Continuing Education Activity

Rhinitis medicamentosa (RM), also known as; rebound congestion is inflammation of the nasal mucosa caused by the overuse of topical nasal decongestants. It classifies as a subset of drug-induced rhinitis. Topical decongestants are typically used in the relief of nasal congestion due to allergic rhinitis, acute or chronic rhinosinusitis, nasal polyps, or upper respiratory tract infection. This activity reviews the cause and pathophysiology of rhinitis medicamentosa and highlights the role of the interprofessional team in its management.

Objectives:

  • Identify the etiology rhinitis medicamentosa.
  • Review the presentation of a patient with rhinitis medicamentosa.
  • Outline the treatment and management options available for rhinitis medicamentosa.
  • Describe interprofessional team strategies for improving care and outcomes in patients with rhinitis medicamentosa.
Access free multiple choice questions on this topic.

Introduction

Rhinitis medicamentosa (RM), also known as ‘rebound congestion’ is inflammation of the nasal mucosa caused by the overuse of topical nasal decongestants.  It classifies as a subset of drug-induced rhinitis. 

Topical decongestants are typically used in the relief of nasal congestion due to allergic rhinitis, acute or chronic rhinosinusitis, nasal polyps, or upper respiratory tract infection. The earliest nasal decongestants mainly derived from ephedrine, where there were reports of rebound congestion after prolonged use. This situation was found to develop as early as 3 days and up to 4 to 6 weeks of use.[1] However, with the emergence of modern vasoconstrictors, such as the imidazoline derivatives, the risk of developing RM is considered to be small or non-existent.

Etiology

The cause of this condition is primarily by the prolonged use (more than 7 to 10 days) of topical nasal decongestant. However, intranasal cocaine use has also been reported to cause a similar condition. 

Physiology of Nasal Congestion 

The nasal mucosa vascular system can divide into resistance vessels (arterioles) which are predominantly regulated by alpha-2 adrenoreceptors, and capacitance vessels (venous plexus) regulated by both alpha-1 and alpha-2 adrenoreceptors. Stimulation of these receptors leads to the decongestants effect;  where there is vasoconstriction of the large venous sinusoids and collecting veins, leading to decreased blood flow and subsequently decreased nasal edema and rhinorrhoea.

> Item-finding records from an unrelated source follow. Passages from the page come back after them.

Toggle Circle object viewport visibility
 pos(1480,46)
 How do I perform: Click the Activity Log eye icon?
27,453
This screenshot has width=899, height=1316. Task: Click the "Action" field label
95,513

Contributing factors of nasal congestion include parasympathetic nervous system stimulation, the release of local mediators including mast cells, eosinophils, basophils; which subsequently stimulates the release of histamine, tryptase, kinins, prostaglandins, and leukotrienes, inducing an overall change in nasal resistance and capacitance vessels.[2] There is exudation of plasma through superficial capillaries, and increase mucin production by goblet cells. 

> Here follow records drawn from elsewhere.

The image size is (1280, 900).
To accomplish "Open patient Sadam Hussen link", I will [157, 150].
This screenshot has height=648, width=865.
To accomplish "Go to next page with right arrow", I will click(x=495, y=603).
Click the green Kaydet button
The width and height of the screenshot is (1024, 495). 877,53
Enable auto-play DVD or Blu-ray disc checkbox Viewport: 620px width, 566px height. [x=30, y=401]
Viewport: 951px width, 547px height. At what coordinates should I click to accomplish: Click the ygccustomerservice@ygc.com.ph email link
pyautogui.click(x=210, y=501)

Topical Nasal Decongestants 

Topical nasal decongestants can classify as either beta-phenylethylamine derivatives or imidazoline derivatives. Beta-phenylethylamine derivatives mimic the effects of the sympathetic nervous system stimulation by producing vasoconstriction via the activation of alpha-1 adrenoreceptors. Rebound vasodilation may occur due to weak affinity towards beta–adrenoreceptors. Imidazolines, on the other hand, produces its effect mainly via alpha-2  adrenoreceptors. This difference in adrenoreceptor sensitivity makes the imidazoline agents more effective at decreasing mucosal blood flow due to its vasoconstrictive effect to both capacitance and resistance vessels in the nasal mucosa.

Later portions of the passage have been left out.